Yesterday, my son came home from school to tell me that we were getting a new president. I told him that was true and that a man named Donald Trump was running against a woman named Hillary Clinton. Because he doesn't know any better and we don't talk politics in front of him, he told me he hoped Donald Trump won. I told him no he did not because he was a bad man that said mean things and wasn't nice to women. Then I dropped it because he's six and I don't need to go off on a first grader. This election has taken such an emotional toll on me and I didn't want to take it out on him.
I've seen my extended family and Husband's family support Trump over the past few months and it's been heartbreaking. I've seen HRC be scrutinized in the most skewed and unfair ways humanly imaginable. I've seen a terrible man make hatred seem commonplace. The words "grab her by the pussy" were in the news because of him. The news! He has mocked the disabled, threatened to punish women who choose abortions, and has spread vitriol full of antisemitism, anti-immigration, anti-Muslim, misogyny, ignorance... with no actual political experience. I am so anxious for all of this to be behind us.

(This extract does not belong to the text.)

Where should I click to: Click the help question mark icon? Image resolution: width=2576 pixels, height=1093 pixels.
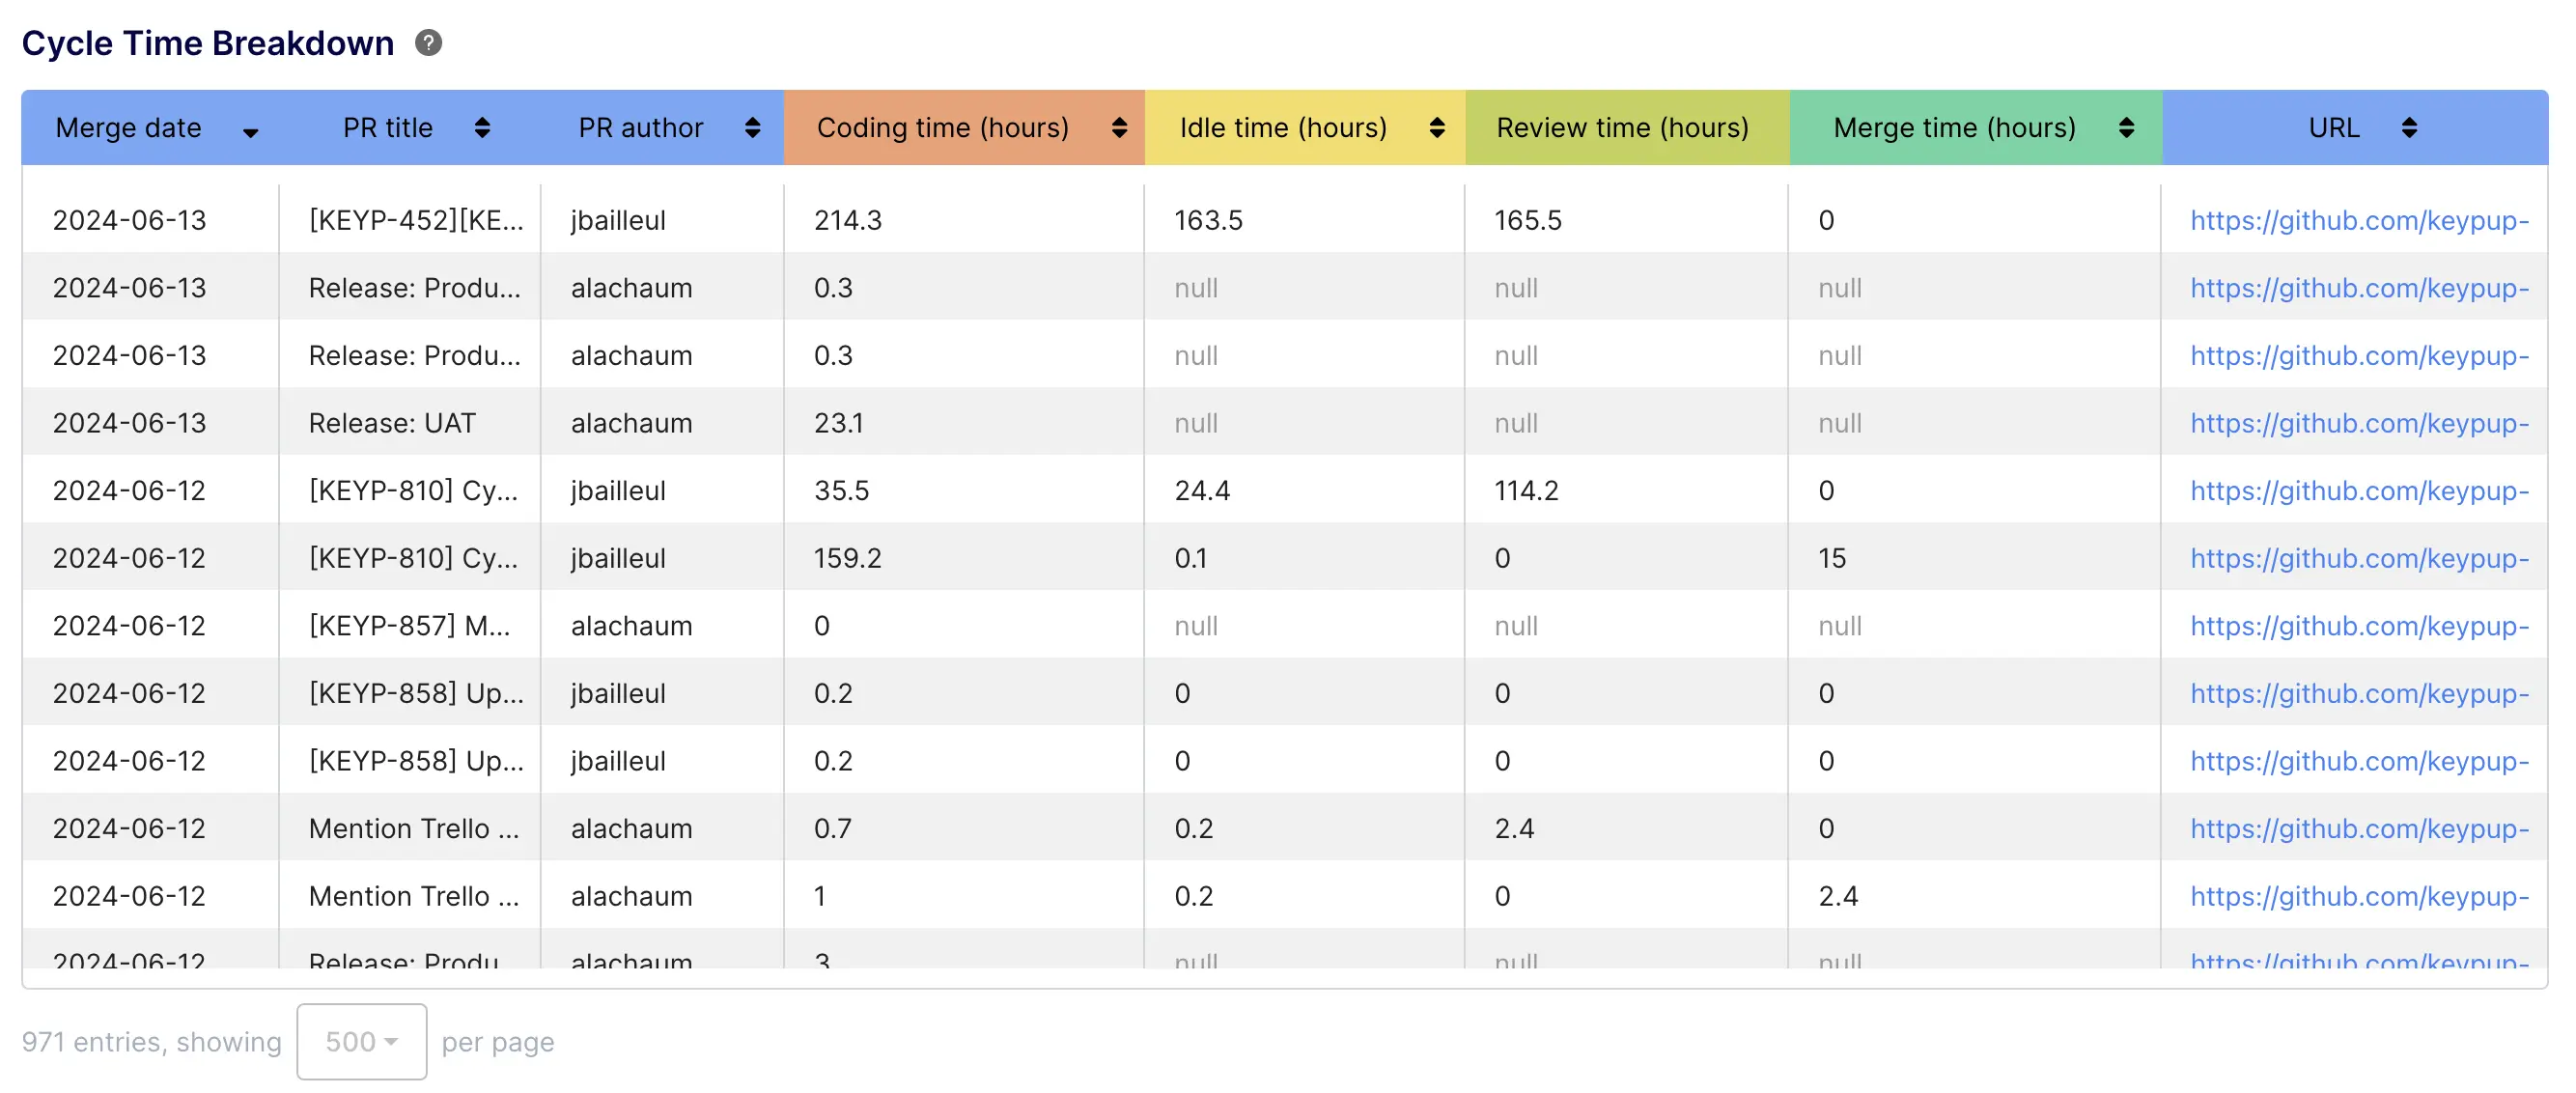(x=428, y=43)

This morning, election day, I was dropping Christa off at Mamamia's house only she wasn't there. She was voting. I watched her return from the polls with her "I voted" sticker and my heart swelled with pride and hope and optimism. I tried very hard not to cry tears of happiness. I am so confident that all the women, immigrants and minorities will come out in droves to prove that love trumps hate. I looked at my daughter and said "I hope she voted for the very first woman president." Like just take a moment and let that soak in. The very first one. My children were born under a black president and now this. What a time to be alive.